2 minute read

A big thank you to Professors Anna Daun and [Jan Dirk Roggenkamp](https://www.linkedin.com/in/roggenkamp/ for inviting me to present on AI and Security to their Masters Programs in Security at the Berlin School of Economics and Law.

AI Security Title Slide

Do recent advances mean we are approaching the possibility of perfect security? We started the lecture with Richard M. Re’s thought experiment “the Watcher” from 2016, his future scenario of a perfect surveillance system combining massive, integrated surveillance data and AI.

We then toured the history of AI in security, from the first Gulf War’s DART logistics system, that itself paid back all research spending in AI since the seminal Dartmouth conference in 1956. The most recent example was the Israeli Defense Fund’s “the Gospel” automated target selection used to pre-select “many” of the 10s of thousands of strikes in Gaza.

AI Security History Slide

Interestingly, only 2 of our 4 historical examples would be considered AI under the EU’s AI Act definition.

In the rest of the lecture we critically reviewed opportunities for AI to improve military, police, immigration and cyber security (“AI for security”), and also how AI goes wrong, an essential topic of research and general literacy, especially in security.

We concluded with a historical precedent for taking a deliberate approach to technology, recognizing its potential but also taking seriously the potential for going against our values as a society.

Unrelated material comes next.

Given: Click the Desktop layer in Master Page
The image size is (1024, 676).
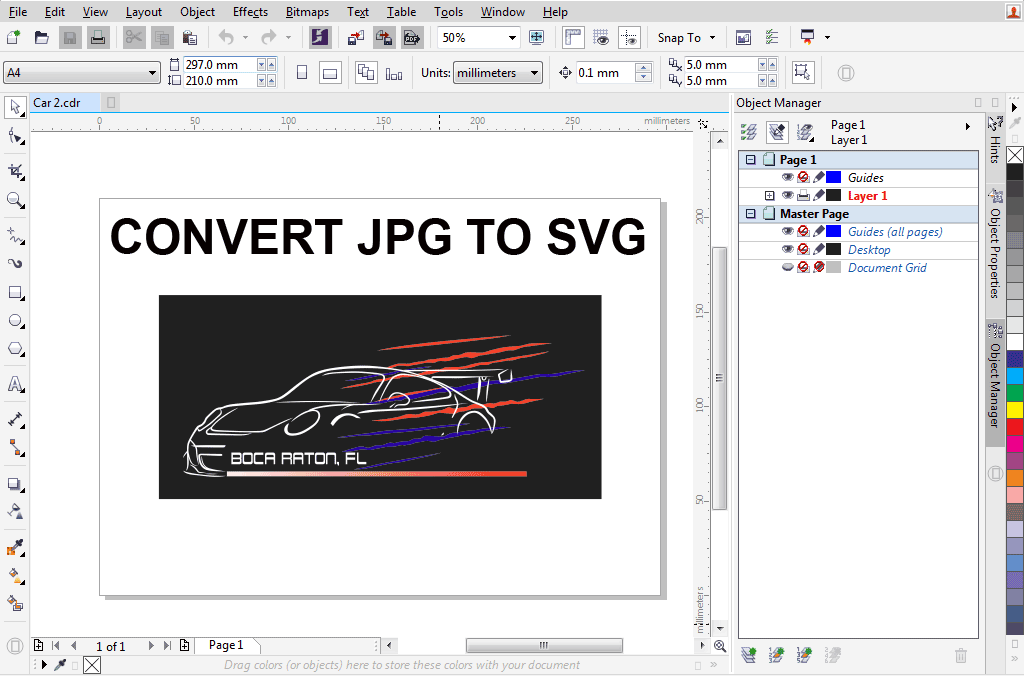Looking at the screenshot, I should point(868,250).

Tech leaders have tried to sideline critics by calling them neo-Luddites or neo-Amish, but we looked at actual Amish practice, which isn’t a total rejection of technology, but conscious, consensus-oriented decisions. I decide my own personal technology boundaries more generously than Amish, but I (and several of the participants) admire their active, rather than passive, engagement with technological advance.

AI Security Slide Neo-Amish

So what can we do? The one call to action I proposed is to build out AI Audit functions. This is a key way to develop effective safety controls on AI usage while avoiding the “trade secret” excuse for avoiding scrutiny. If we don’t let airline industry tech ensure its own safety, or big companies cook their own financial books, why should we expect less from AI in life, death and liberty-critical AI the security field?

AI cheerleaders and referees

AI Transparency Notice: Both this post and my lecture content was generated exclusively by me, with AI tools used only for search and marp syntax help. The title, “AI for Security—Securing AI” contains a small Easter egg, inspired by LinkedIn comments / posts by Emily Gorcenski. Any guesses what it is?

Thanks also to Jason Stanley and Christopher Laing for input on the talk!

p.s. It seems I’m not the only one open to neo-Amish.